ASSIGNMENT: Give the listing again in full, matching it character for character.

PROVIDED DATA:
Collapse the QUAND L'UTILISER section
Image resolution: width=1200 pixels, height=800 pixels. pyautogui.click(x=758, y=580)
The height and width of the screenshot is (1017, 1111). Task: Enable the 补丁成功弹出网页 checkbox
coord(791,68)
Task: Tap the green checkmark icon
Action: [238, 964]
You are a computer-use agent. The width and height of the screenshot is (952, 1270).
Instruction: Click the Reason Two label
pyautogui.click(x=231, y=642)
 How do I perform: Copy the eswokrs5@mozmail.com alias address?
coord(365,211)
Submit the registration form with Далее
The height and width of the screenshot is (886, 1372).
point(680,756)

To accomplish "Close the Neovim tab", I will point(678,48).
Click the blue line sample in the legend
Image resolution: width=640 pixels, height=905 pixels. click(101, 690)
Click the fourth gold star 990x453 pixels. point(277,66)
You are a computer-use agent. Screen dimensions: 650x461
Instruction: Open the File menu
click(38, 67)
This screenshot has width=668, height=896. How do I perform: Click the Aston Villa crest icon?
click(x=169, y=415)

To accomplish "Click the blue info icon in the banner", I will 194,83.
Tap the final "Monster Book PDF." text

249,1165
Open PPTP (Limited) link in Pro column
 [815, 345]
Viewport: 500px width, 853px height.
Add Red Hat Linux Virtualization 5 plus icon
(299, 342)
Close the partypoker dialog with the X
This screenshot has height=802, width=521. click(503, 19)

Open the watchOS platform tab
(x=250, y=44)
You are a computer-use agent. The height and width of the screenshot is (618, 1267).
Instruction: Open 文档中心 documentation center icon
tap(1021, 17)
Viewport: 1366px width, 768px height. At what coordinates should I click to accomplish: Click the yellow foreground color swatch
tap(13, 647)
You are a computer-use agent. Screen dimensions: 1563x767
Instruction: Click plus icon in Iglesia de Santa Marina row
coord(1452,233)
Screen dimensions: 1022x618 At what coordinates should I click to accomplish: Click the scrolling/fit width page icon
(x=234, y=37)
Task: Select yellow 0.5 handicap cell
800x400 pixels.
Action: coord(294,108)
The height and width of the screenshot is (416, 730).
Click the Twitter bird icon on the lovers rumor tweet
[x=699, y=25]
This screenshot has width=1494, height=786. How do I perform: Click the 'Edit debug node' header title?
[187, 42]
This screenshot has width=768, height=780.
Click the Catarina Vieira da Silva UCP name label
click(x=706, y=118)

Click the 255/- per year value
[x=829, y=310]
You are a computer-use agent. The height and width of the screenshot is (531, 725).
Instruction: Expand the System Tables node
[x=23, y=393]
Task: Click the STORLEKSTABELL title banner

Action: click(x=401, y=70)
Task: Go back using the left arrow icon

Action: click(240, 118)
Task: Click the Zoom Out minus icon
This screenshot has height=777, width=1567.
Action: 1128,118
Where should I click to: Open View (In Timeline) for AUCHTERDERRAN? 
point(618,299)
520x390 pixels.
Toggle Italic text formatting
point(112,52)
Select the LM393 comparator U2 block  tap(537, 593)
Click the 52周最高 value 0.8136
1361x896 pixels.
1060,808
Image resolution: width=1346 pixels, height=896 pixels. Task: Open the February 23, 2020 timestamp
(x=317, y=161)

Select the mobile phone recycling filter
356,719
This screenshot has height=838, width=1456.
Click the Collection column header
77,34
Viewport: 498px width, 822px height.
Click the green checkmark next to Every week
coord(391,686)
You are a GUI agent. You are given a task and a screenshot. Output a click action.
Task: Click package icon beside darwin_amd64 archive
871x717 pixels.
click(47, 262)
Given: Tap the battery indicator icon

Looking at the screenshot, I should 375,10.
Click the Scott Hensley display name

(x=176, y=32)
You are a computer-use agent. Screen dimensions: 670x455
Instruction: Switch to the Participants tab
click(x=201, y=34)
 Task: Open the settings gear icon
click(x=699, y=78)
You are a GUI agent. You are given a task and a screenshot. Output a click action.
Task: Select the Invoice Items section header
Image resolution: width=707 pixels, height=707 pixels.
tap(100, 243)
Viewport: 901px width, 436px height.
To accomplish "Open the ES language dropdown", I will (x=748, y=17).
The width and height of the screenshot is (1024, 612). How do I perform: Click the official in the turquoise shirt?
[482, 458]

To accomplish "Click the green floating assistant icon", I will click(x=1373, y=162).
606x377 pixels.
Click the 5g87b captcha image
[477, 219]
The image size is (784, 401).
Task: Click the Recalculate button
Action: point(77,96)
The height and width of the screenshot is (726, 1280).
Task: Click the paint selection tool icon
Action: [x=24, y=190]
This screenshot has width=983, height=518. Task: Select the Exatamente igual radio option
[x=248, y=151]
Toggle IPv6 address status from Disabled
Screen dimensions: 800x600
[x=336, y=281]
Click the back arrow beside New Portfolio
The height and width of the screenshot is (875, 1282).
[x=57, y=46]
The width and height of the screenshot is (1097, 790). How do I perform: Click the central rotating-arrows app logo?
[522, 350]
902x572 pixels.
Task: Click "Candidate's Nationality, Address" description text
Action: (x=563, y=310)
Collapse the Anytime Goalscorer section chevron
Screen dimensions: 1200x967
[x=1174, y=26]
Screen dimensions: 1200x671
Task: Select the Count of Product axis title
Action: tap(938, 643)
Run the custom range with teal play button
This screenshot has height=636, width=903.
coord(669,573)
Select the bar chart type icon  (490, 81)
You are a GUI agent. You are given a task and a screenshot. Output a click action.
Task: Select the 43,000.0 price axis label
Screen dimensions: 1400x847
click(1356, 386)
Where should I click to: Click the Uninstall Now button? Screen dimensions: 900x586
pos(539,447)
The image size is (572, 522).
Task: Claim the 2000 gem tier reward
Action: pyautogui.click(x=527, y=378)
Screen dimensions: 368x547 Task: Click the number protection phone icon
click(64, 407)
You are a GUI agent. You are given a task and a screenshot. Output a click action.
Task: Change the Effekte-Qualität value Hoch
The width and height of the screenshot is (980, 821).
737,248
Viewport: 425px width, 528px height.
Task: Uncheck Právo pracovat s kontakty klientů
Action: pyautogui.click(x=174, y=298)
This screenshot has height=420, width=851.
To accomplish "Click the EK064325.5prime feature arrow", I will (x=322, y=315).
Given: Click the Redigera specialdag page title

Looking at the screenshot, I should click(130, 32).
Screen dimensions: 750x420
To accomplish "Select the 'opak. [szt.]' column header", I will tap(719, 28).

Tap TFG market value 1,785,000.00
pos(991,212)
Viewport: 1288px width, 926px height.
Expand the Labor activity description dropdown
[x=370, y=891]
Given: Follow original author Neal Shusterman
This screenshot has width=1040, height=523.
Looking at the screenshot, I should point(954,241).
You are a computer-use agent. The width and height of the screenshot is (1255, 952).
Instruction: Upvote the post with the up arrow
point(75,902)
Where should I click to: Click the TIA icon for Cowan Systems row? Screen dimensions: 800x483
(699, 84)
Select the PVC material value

ANSWER FOR THE TASK:
Collapse the QUAND L'UTILISER section
Image resolution: width=1200 pixels, height=800 pixels. pyautogui.click(x=758, y=580)
The height and width of the screenshot is (1017, 1111). Task: Enable the 补丁成功弹出网页 checkbox
coord(791,68)
Task: Tap the green checkmark icon
Action: [238, 964]
You are a computer-use agent. The width and height of the screenshot is (952, 1270).
Instruction: Click the Reason Two label
pyautogui.click(x=231, y=642)
 How do I perform: Copy the eswokrs5@mozmail.com alias address?
coord(365,211)
Submit the registration form with Далее
The height and width of the screenshot is (886, 1372).
point(680,756)

To accomplish "Close the Neovim tab", I will point(678,48).
Click the blue line sample in the legend
Image resolution: width=640 pixels, height=905 pixels. click(101, 690)
Click the fourth gold star 990x453 pixels. point(277,66)
You are a computer-use agent. Screen dimensions: 650x461
Instruction: Open the File menu
click(38, 67)
This screenshot has width=668, height=896. How do I perform: Click the Aston Villa crest icon?
click(x=169, y=415)

To accomplish "Click the blue info icon in the banner", I will 194,83.
Tap the final "Monster Book PDF." text

249,1165
Open PPTP (Limited) link in Pro column
 [815, 345]
Viewport: 500px width, 853px height.
Add Red Hat Linux Virtualization 5 plus icon
(299, 342)
Close the partypoker dialog with the X
This screenshot has height=802, width=521. click(503, 19)

Open the watchOS platform tab
(x=250, y=44)
You are a computer-use agent. The height and width of the screenshot is (618, 1267).
Instruction: Open 文档中心 documentation center icon
tap(1021, 17)
Viewport: 1366px width, 768px height. At what coordinates should I click to accomplish: Click the yellow foreground color swatch
tap(13, 647)
You are a computer-use agent. Screen dimensions: 1563x767
Instruction: Click plus icon in Iglesia de Santa Marina row
coord(1452,233)
Screen dimensions: 1022x618 At what coordinates should I click to accomplish: Click the scrolling/fit width page icon
(x=234, y=37)
Task: Select yellow 0.5 handicap cell
800x400 pixels.
Action: coord(294,108)
The height and width of the screenshot is (416, 730).
Click the Twitter bird icon on the lovers rumor tweet
[x=699, y=25]
This screenshot has width=1494, height=786. How do I perform: Click the 'Edit debug node' header title?
[187, 42]
This screenshot has width=768, height=780.
Click the Catarina Vieira da Silva UCP name label
click(x=706, y=118)

Click the 255/- per year value
[x=829, y=310]
You are a computer-use agent. The height and width of the screenshot is (531, 725).
Instruction: Expand the System Tables node
[x=23, y=393]
Task: Click the STORLEKSTABELL title banner

Action: click(x=401, y=70)
Task: Go back using the left arrow icon

Action: click(240, 118)
Task: Click the Zoom Out minus icon
This screenshot has height=777, width=1567.
Action: 1128,118
Where should I click to: Open View (In Timeline) for AUCHTERDERRAN? 
point(618,299)
520x390 pixels.
Toggle Italic text formatting
point(112,52)
Select the LM393 comparator U2 block  tap(537, 593)
Click the 52周最高 value 0.8136
1361x896 pixels.
1060,808
Image resolution: width=1346 pixels, height=896 pixels. Task: Open the February 23, 2020 timestamp
(x=317, y=161)

Select the mobile phone recycling filter
356,719
This screenshot has height=838, width=1456.
Click the Collection column header
77,34
Viewport: 498px width, 822px height.
Click the green checkmark next to Every week
coord(391,686)
You are a GUI agent. You are given a task and a screenshot. Output a click action.
Task: Click package icon beside darwin_amd64 archive
871x717 pixels.
click(47, 262)
Given: Tap the battery indicator icon

Looking at the screenshot, I should 375,10.
Click the Scott Hensley display name

(x=176, y=32)
You are a computer-use agent. Screen dimensions: 670x455
Instruction: Switch to the Participants tab
click(x=201, y=34)
 Task: Open the settings gear icon
click(x=699, y=78)
You are a GUI agent. You are given a task and a screenshot. Output a click action.
Task: Select the Invoice Items section header
Image resolution: width=707 pixels, height=707 pixels.
tap(100, 243)
Viewport: 901px width, 436px height.
To accomplish "Open the ES language dropdown", I will (x=748, y=17).
The width and height of the screenshot is (1024, 612). How do I perform: Click the official in the turquoise shirt?
[482, 458]

To accomplish "Click the green floating assistant icon", I will click(x=1373, y=162).
606x377 pixels.
Click the 5g87b captcha image
[477, 219]
The image size is (784, 401).
Task: Click the Recalculate button
Action: point(77,96)
The height and width of the screenshot is (726, 1280).
Task: Click the paint selection tool icon
Action: [x=24, y=190]
This screenshot has width=983, height=518. Task: Select the Exatamente igual radio option
[x=248, y=151]
Toggle IPv6 address status from Disabled
Screen dimensions: 800x600
[x=336, y=281]
Click the back arrow beside New Portfolio
The height and width of the screenshot is (875, 1282).
[x=57, y=46]
The width and height of the screenshot is (1097, 790). How do I perform: Click the central rotating-arrows app logo?
[522, 350]
902x572 pixels.
Task: Click "Candidate's Nationality, Address" description text
Action: (x=563, y=310)
Collapse the Anytime Goalscorer section chevron
Screen dimensions: 1200x967
[x=1174, y=26]
Screen dimensions: 1200x671
Task: Select the Count of Product axis title
Action: tap(938, 643)
Run the custom range with teal play button
This screenshot has height=636, width=903.
coord(669,573)
Select the bar chart type icon  (490, 81)
You are a GUI agent. You are given a task and a screenshot. Output a click action.
Task: Select the 43,000.0 price axis label
Screen dimensions: 1400x847
click(1356, 386)
Where should I click to: Click the Uninstall Now button? Screen dimensions: 900x586
pos(539,447)
The image size is (572, 522).
Task: Claim the 2000 gem tier reward
Action: pyautogui.click(x=527, y=378)
Screen dimensions: 368x547 Task: Click the number protection phone icon
click(64, 407)
You are a GUI agent. You are given a task and a screenshot. Output a click action.
Task: Change the Effekte-Qualität value Hoch
The width and height of the screenshot is (980, 821).
737,248
Viewport: 425px width, 528px height.
Task: Uncheck Právo pracovat s kontakty klientů
Action: pyautogui.click(x=174, y=298)
This screenshot has height=420, width=851.
To accomplish "Click the EK064325.5prime feature arrow", I will (x=322, y=315).
Given: Click the Redigera specialdag page title

Looking at the screenshot, I should click(130, 32).
Screen dimensions: 750x420
To accomplish "Select the 'opak. [szt.]' column header", I will tap(719, 28).

Tap TFG market value 1,785,000.00
pos(991,212)
Viewport: 1288px width, 926px height.
Expand the Labor activity description dropdown
[x=370, y=891]
Given: Follow original author Neal Shusterman
This screenshot has width=1040, height=523.
Looking at the screenshot, I should point(954,241).
You are a computer-use agent. The width and height of the screenshot is (1255, 952).
Instruction: Upvote the post with the up arrow
point(75,902)
Where should I click to: Click the TIA icon for Cowan Systems row? Screen dimensions: 800x483
(699, 84)
Select the PVC material value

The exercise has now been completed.